Em contrapartida um estudo de cinco anos realizado pela Universidade Edith Cowan de Perth, Austrália, afirmou que as família grandes aproveitam as melhores satisfações da vida. A professora da Escola de Psicologia e Ciência Social, Bronwyn Harman, fez várias perguntas para diferentes pais  de diferentes tipos de família quanto à questões sociais, de adversidade e de auto-estima, de acordo com a ABC.

De acordo com a pesquisa, as família com quatro ou mais crianças fizeram a melhor pontuação em todas as áreas. O segundo maior resultado, separado por apenas 0,25%, foram pais que se identificaram como lésbicas, gays, bissexuais ou transgêneros (LGBTQ).

(Foto: Shutterstock)
(Foto: Shutterstock)

As vantagens apresentadas foram que as crianças têm maior suporte dentro da própria família, sempre alguém com quem brincar e ficam independentes mais cedo. Já as desvantagens são em relação à qualidade de tempo com cada filho e as despesas altas. Segundo Dra Harman, “os pais aceitam que existe um caos em suas vidas, mas não negam a felicidade que tiram de suas família”.

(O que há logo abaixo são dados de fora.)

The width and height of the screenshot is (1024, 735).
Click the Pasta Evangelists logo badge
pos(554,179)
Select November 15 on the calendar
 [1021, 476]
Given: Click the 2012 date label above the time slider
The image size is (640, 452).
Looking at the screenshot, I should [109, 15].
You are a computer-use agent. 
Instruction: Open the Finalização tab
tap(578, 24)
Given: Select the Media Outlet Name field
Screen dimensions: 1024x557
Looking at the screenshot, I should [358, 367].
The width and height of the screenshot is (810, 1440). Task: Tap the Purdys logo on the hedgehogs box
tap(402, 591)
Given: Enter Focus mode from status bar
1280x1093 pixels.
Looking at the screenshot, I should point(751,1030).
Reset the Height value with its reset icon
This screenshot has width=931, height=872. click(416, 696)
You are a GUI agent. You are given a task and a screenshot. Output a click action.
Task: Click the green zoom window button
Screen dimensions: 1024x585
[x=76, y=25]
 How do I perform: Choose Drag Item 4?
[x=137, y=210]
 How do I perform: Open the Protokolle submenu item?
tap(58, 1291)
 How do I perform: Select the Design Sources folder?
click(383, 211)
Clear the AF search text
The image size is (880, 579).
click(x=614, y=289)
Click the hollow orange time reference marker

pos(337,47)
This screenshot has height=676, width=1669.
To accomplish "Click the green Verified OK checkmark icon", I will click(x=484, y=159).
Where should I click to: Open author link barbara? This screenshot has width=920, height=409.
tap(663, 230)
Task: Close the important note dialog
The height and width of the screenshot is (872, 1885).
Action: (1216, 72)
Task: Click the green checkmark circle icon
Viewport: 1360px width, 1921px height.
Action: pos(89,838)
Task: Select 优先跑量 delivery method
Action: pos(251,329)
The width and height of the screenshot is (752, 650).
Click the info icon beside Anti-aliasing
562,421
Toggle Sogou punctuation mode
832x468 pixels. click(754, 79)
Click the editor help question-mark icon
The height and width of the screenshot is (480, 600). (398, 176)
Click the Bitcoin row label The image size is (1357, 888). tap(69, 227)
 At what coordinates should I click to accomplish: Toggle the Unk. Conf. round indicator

Apesar de ter comprovado que a maioria das famílias grandes foram planejadas, a pesquisa também mostrou que essas mesmas famílias são constantemente questionadas quanto à sua religião, se têm televisão em casa ou se as crianças são do mesmo pai.

Jeni Bonell tem 16 filhos, de 1 a 25 anos, e disse que sua enorme família  faz dela e do seu marido muito felizes. “Nós nos esforçamos bastante para garantir que todo mundo tenha um tempo individual com o pai e a mãe, mas eles também têm um suporte incrível dos irmãos.”

E ela ainda afirma que gostaria de ter mais filhos. “Nós temos todas essas pessoas, rimos e contamos muitas piadas, é muito divertido.”

Através da pesquisa, Harman constatou que as pessoas podem sem bons pais independentemente do seu sexo, idade, status de relacionamento, sexualidade ou renda. “Relaxem, o importante para as crianças são coisas como consistência, limites e saber que são amados, não importa o que aconteça.”